Haberde “İş Yasası’na göre Çalışma Bakanlığı dışında hiç kimsenin, kurum ve kuruluşun işçi getirmeye yetkisi ve hakkı yok. Ancak bu kölelik düzeni tam da Bakanlık ve devlet eliyle kuruldu! Çalışma Bakanlığı bu kölelik sisteminin baş aktörü! Danışmanlık adı altında ülkeye işçi getiren acenteler arasında da müthiş bir çıkar savaşı var. Milyon euroların döndüğü bu kölelik sektörü, acentelerin savaş alanı gibi. Herhangi bir yasaları yok. Siyaset ve hükümet kanadıyla bağlantıları da sağlam! Adeta çeteleşmiş ve mafyalaşmış bir ağ ve bu çetenin içinde hükümetten, Bakanlıklardan, polisten, Muhacaret’ten de birçok kişi var. Yani bu milyon eurolar birkaç paydaş tarafından bölüşülüyor” deniyor.
Pasaportları alınıyor
İşçiler “Pasaportlarımız aracılarda ve Cyprfruvex’de” diyor. İşçilerden biri şöyle anlatıyor, isim veriyor: “Bizi Bangladeş’ten Mustafa ve Cihangir getirdi. 8 bin euro verdim gelmek için. Buradaki herkes aynı parayı verdi. Biz bu ülkeye gelmek için toplamda neredeyse 500 milyon TL verdik. Buraya geldik ancak şu anda birçok problemimiz var. Hiç kimseden hiçbir haber yok. Ben iki ay maaş alabildim, toplam 5 aydır buradayım. İlk ay 24 bin TL maaş verdiler, ikinci ay sadece 7 bin TL verdiler. Sadece ilk ay maaş aldık. Hepimiz burada çok acı çekiyoruz. Hepimizin su, tuvalet çevresel ve diğer problemleri geldiğimiz günden beri var.”
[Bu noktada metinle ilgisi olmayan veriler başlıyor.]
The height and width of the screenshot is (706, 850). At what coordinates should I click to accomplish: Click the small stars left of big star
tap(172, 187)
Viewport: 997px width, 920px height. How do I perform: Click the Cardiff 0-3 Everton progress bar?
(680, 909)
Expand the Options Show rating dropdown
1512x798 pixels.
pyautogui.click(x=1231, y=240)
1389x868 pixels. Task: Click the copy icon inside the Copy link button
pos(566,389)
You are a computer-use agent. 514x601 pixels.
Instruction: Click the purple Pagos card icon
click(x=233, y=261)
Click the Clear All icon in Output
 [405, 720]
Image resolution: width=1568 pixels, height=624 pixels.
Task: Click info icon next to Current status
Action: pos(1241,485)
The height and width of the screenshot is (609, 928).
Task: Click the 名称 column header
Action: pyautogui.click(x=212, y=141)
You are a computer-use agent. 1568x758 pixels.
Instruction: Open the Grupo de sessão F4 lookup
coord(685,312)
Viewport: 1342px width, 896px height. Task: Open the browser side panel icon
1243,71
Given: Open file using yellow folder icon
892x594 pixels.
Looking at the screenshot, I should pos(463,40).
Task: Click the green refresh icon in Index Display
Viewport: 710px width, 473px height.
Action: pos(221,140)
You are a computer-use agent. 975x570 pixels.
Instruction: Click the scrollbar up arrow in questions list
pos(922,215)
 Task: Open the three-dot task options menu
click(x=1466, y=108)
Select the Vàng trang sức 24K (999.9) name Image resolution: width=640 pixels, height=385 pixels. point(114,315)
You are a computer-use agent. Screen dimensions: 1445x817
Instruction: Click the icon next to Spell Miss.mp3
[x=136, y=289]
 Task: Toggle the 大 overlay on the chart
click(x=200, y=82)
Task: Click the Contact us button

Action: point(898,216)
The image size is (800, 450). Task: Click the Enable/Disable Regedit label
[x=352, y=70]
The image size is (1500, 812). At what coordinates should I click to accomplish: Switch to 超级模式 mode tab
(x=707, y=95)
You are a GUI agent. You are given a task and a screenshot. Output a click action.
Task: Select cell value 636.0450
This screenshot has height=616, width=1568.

Şu sorular soruldu: “Cevaplanması gereken birçok soru var; Hangi acente adına çalışıyorlar? Cypfruvex sezon bittiği halde 176 işçiyi neden getirtti? Tarım Bakanlığı Cypfruvex’i denetlemiyor mu? Çalışma Bakanlığı buna nasıl izin verdi? Neden Ticaret Odası üzerinden izin alındı? Bu köle kampı kime ait? Ne zaman yapıldı? Bu çetenin içinde polis, muhaceret ve siyasiler var mı?